The way to love anything is to realize that it may be lost.
-G. K. Chesterton
In the OT today, Calli made the following astute comment,
We seem to be in a perfect storm of physical and spiritual (or, if you like, moral) degradation, without the will to tackle it in the simplest of ways. That is, starting in the home. Our telescopic philanthropy has us viewing far away causes while ignoring our toddler of a country teetering on the precipice.
How do we do this? By honouring our immediate obligations, firstly, to God. Secondly, to our spouse and children, our parents and siblings, and extended families. Thirdly, our obligations to our nearest neighbors, community, and so on; as the concentric circle enlarges, our obligations become less onerous because they become more diffuse and less direct.
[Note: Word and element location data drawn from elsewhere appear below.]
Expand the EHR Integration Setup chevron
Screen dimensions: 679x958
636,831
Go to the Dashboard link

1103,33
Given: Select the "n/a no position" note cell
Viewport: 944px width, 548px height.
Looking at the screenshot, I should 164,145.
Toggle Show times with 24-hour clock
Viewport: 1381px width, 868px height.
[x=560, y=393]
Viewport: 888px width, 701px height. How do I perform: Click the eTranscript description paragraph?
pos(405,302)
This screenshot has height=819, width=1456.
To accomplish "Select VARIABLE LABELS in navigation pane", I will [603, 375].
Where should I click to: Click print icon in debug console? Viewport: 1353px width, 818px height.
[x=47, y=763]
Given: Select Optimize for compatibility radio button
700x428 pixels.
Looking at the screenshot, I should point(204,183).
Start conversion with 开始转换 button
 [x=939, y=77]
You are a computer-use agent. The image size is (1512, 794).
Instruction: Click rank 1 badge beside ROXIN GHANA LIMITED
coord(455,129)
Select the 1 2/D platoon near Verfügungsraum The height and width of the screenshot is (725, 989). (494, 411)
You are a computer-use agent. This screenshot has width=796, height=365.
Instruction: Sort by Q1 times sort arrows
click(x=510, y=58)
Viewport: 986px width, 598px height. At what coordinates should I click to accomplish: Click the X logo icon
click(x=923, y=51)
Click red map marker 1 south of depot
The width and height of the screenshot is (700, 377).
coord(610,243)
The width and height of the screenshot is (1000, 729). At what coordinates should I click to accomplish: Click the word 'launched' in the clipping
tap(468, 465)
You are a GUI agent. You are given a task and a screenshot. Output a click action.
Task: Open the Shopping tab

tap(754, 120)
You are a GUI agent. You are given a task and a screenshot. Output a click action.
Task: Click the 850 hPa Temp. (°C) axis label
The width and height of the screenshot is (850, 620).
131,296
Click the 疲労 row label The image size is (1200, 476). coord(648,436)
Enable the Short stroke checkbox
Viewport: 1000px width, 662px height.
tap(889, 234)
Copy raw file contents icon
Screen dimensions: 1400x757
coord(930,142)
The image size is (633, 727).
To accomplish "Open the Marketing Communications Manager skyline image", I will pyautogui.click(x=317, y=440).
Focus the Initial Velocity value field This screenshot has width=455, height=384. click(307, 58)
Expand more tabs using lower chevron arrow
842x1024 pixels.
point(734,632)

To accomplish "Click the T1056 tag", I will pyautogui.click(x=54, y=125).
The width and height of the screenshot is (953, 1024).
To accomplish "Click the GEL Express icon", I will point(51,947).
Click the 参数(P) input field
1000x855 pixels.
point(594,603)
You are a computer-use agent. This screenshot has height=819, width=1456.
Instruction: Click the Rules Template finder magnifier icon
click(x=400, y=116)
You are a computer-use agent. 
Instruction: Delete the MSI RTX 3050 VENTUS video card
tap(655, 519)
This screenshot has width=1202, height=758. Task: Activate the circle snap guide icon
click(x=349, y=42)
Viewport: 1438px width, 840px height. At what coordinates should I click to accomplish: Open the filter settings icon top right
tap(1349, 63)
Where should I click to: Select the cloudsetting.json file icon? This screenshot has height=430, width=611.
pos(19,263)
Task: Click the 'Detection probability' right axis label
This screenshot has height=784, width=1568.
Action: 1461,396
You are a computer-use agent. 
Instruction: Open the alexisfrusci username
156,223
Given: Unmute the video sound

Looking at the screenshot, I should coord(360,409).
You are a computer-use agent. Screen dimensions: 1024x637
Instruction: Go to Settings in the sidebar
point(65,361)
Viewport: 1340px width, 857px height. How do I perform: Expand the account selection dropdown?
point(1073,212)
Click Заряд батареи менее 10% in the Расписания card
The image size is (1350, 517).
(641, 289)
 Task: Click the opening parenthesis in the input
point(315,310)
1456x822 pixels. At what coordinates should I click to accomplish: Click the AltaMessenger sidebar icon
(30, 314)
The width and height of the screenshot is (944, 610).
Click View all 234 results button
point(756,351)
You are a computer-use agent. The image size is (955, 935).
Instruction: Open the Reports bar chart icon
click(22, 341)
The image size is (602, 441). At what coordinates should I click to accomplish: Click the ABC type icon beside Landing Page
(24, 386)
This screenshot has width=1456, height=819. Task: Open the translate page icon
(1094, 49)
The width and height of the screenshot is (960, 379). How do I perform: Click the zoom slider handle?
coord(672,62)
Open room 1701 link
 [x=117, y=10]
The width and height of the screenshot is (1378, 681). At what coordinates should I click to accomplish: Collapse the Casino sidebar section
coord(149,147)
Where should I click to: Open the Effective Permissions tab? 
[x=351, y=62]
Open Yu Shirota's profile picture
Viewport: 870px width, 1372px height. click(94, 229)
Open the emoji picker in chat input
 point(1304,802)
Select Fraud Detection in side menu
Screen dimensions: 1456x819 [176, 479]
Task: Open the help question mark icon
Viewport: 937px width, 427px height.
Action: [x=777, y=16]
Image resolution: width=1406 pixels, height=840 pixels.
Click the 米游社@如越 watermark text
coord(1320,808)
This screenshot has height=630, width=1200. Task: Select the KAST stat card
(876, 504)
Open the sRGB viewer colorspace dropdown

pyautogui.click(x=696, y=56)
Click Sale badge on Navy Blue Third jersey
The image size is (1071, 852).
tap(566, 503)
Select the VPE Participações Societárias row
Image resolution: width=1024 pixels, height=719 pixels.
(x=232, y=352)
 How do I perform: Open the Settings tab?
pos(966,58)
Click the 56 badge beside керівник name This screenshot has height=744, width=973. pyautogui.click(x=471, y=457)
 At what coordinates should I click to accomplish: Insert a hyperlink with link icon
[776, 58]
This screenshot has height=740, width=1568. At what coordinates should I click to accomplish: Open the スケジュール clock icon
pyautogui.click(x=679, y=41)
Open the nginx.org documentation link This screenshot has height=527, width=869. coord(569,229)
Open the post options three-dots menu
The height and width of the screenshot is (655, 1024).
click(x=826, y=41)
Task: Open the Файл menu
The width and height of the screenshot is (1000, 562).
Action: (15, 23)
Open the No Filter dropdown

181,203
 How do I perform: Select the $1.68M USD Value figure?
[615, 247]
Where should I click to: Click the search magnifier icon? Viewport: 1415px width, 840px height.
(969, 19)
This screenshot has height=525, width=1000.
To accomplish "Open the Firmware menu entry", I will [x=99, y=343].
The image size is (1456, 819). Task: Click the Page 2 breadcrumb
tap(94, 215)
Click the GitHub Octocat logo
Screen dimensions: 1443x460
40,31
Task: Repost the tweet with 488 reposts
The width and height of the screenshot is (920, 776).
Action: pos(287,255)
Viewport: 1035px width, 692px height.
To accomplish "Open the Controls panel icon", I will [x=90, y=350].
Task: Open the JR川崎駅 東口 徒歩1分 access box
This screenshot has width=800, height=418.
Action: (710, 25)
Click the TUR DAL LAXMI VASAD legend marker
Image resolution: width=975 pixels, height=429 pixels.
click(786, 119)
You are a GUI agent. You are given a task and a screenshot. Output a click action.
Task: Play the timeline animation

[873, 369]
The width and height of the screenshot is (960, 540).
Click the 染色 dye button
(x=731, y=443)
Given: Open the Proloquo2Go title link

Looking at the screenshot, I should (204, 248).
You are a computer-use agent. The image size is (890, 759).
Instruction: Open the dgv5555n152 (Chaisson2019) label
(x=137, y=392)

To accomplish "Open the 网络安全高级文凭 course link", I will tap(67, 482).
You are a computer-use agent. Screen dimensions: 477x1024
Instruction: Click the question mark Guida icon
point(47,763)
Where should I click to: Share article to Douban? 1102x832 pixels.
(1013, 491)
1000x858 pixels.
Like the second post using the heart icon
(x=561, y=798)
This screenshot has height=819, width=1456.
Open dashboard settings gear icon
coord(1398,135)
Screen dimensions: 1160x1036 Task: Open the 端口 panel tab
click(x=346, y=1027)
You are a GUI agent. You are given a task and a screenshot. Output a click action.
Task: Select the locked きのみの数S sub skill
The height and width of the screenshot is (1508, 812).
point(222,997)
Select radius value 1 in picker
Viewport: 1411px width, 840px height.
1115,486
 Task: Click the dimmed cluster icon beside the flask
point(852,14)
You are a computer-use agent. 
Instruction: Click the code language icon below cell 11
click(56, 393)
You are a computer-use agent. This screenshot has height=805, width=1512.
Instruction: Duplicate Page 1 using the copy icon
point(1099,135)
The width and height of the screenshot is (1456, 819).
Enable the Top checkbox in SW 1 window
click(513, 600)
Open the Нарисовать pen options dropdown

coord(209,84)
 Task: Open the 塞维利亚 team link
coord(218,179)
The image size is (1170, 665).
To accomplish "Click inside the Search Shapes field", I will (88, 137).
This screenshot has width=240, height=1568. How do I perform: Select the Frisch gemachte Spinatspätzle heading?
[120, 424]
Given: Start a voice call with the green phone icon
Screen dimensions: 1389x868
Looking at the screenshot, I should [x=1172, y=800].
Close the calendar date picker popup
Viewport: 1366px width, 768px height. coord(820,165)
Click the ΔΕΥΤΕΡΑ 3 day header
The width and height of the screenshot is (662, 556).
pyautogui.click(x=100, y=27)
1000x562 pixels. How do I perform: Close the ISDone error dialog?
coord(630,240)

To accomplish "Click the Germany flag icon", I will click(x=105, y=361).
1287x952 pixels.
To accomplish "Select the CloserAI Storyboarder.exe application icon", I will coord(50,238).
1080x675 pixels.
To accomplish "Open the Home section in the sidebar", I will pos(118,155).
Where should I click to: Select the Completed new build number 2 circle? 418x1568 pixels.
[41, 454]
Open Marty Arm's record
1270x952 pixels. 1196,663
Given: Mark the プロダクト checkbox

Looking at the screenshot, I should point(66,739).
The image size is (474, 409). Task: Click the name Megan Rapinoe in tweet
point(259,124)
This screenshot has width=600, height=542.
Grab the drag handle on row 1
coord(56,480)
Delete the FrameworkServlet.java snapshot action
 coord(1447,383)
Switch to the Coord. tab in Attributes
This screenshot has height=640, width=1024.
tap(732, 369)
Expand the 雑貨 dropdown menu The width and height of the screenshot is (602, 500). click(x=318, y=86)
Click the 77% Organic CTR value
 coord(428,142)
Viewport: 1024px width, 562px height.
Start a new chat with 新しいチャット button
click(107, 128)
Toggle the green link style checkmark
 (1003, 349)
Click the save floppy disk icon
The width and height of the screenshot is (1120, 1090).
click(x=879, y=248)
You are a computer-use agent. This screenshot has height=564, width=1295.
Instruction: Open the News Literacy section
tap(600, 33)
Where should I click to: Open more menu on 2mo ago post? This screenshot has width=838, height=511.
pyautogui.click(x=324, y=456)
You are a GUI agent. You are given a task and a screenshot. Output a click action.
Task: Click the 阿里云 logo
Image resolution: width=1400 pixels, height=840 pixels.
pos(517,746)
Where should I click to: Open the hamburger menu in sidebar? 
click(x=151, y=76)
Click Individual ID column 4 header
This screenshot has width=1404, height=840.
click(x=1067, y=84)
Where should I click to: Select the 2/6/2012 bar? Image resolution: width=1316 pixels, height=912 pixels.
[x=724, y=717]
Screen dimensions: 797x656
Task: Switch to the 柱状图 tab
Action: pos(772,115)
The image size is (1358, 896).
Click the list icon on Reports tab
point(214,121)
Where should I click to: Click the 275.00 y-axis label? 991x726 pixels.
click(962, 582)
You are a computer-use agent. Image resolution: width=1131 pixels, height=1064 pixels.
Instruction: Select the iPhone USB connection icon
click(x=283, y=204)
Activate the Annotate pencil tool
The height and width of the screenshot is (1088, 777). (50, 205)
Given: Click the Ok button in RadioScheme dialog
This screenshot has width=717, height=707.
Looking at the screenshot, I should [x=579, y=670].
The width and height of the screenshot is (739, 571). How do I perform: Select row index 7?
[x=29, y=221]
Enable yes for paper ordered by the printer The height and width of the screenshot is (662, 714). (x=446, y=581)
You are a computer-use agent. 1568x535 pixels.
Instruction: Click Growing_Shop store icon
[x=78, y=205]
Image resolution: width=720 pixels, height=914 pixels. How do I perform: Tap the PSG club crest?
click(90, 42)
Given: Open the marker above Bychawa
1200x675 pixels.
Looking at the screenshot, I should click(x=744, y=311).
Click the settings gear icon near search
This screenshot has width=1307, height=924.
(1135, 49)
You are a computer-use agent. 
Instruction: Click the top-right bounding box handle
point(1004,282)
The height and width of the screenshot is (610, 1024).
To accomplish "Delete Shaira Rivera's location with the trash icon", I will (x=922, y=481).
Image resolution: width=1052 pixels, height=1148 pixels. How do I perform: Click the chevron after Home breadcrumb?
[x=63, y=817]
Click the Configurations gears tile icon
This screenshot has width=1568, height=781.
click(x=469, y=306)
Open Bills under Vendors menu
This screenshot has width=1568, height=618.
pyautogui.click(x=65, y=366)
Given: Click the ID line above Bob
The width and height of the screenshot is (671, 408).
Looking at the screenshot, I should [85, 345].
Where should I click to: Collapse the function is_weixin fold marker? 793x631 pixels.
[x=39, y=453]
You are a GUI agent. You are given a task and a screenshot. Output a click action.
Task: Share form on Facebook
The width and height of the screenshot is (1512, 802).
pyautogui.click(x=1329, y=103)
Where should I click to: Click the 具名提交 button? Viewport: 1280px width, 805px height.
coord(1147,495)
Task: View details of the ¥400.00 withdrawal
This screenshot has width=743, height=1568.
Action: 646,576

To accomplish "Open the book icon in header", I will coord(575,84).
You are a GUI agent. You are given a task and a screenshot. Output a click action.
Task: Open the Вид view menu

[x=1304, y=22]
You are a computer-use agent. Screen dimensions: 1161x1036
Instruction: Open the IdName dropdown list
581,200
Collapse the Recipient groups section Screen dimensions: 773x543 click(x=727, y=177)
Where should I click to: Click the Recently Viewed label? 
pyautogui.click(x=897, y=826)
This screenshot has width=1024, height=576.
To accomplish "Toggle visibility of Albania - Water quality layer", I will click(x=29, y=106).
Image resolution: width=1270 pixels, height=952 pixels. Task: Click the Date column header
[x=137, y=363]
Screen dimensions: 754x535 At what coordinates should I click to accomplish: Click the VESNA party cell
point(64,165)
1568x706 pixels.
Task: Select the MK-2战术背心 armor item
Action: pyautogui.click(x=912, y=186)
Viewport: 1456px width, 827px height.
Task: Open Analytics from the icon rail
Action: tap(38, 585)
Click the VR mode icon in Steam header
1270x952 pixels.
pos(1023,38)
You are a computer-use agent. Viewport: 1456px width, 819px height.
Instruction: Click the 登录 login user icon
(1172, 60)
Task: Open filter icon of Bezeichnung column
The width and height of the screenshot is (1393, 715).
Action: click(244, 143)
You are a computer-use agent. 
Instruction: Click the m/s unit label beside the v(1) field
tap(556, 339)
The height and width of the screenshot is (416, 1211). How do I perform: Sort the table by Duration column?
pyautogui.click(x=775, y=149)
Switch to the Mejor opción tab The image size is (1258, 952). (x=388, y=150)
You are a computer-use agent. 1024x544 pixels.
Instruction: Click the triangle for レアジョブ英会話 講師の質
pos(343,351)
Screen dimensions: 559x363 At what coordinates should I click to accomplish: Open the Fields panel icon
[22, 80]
If we want to preserve what remains of our civilization, and regenerate robust and flourishing communities, there is no alternative than beginning at the level of the household. And given the day, there is no better means of honouring our obligations than remembering our dearly departed. Light a candle. Visit their graves. Remember them in your prayers.
One of the most moving things I saw last year was a daughter on a picnic rug enjoying a sunny afternoon by what I guess was her parent/s? graveside on All Souls’ Day. Among all the ignoble things we have witnessed these last couple of years, that remains a ray of hope.